Pré-corriger les copies
Et certaines startups ont senti le filon. L’edtech voit ainsi émerger une nombre croissant de jeunes pousses proposant des solutions basées sur l’IA, destinées aux professeurs. C’est le cas d’Ed.AI, qui a développé un dispositif capable d’analyser des copies et d’identifier les fautes ou les lacunes. Elle élabore ensuite des plans de renforcement adaptés à chacun.
Disponible au travers d’une application mobile et d’une plateforme web, la solution repose sur plusieurs grands modèles de langage et fonctionne, pour le moment, avec trois matières : le français, l’histoire-géographie et les mathématiques. Elle est actuellement testée dans 40 écoles de l’Académie de Lyon, soit auprès d’un public de 4 000 élèves.
L’idée n’est pas de remplacer le professeur, il s’agit avant tout d’établir une pré-correction pour lui faire gagner du temps, il peut ensuite modifier les résultats de l’IA. « Le but, c’est de diviser par trois le temps de correction des enseignants, qui est aujourd’hui estimé à 6 heures en moyenne par semaine », explique Jonathan Banon, cofondateur d’Ed.AI, aux Échos. Une technologie qui plaît, puisque la firme vient de lever 1,7 million d’euros. De quoi lui permettre d’accélérer le déploiement de son outil.

Suivi personnalisé
Ed.AI n’est pas la seule startup à s’appuyer sur l’IA pour optimiser le travail des enseignants. Le dispositif Logbook, lui, repose sur l’audio. Le professeur enregistre un message vocal pour fournir des retours détaillés sur les devoirs des élèves. Puis l’IA les analyse pour générer des synthèses et des conseils, offrant ainsi un retour enrichi aux élèves. De quoi leur livrer une correction plus précise et personnalisée que les annotations écrites traditionnelles.

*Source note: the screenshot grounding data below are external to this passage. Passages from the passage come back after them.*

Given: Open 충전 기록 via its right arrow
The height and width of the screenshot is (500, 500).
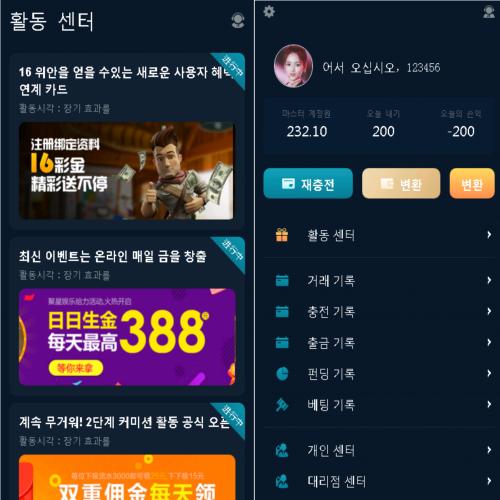Looking at the screenshot, I should 489,311.
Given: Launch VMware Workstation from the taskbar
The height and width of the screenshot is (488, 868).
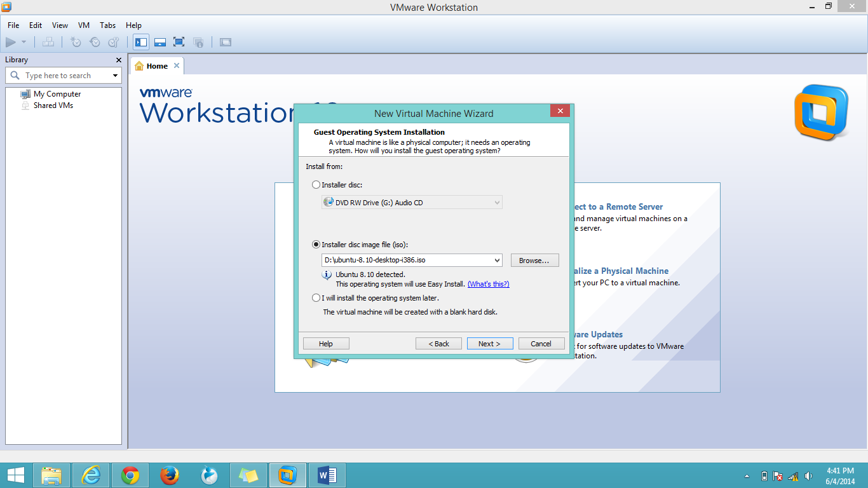Looking at the screenshot, I should tap(288, 475).
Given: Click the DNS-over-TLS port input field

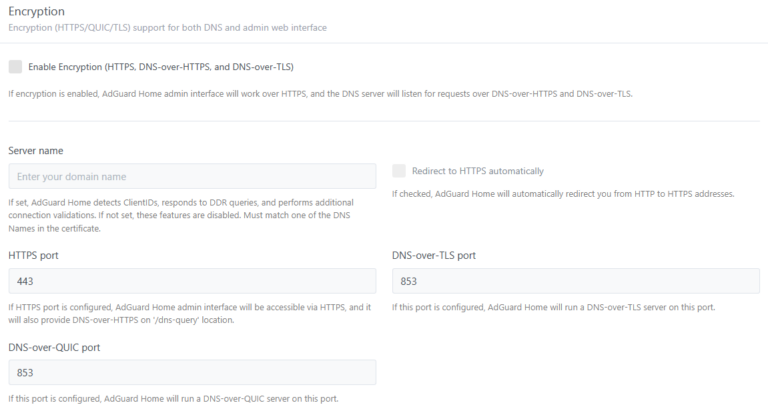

Labellisée par l’Éducation nationale, la plateforme est essayée par 300 enseignants en France et au Canada, couvrant diverses matières littéraires et scientifiques. Il y a aussi PyxiScience, qui permet aux enseignants de mettre des cours en ligne, d’accélérer la correction des copies et de créer des devoirs rapidement. Les élèves peuvent s’entraîner indéfiniment avec des exercices générés automatiquement et obtenir une aide personnalisée grâce à l’IA, qui fournit des exemples concrets, des explications alternatives ou des animations lorsqu’ils rencontrent des difficultés.
Mieux accompagner les élèves
Si l’on peut s’interroger sur l’intégration de l’intelligence artificielle dans l’éducation, les éditeurs sont clairs : l’objectif est d’optimiser le temps des professeurs tout en rendant leur travail encore plus pertinent. Et cela est d’autant plus crucial que les élèves se tournent, eux aussi, vers l’IA. Les enseignants familiers avec la technologie seront ainsi plus en mesure à les entourer, à remarquer les tricheries et, in fine, à les guider dans l’utilisation éthique et efficace de ces outils.
- De plus en plus d’outils basés sur l’IA sont utilisés par les professeurs.
- Ils leur permettent de corriger plus rapidement les copies et avec une meilleure efficacité.
- Une startup française spécialisée dans ce domaine vient de lever 1,7 million d’euros.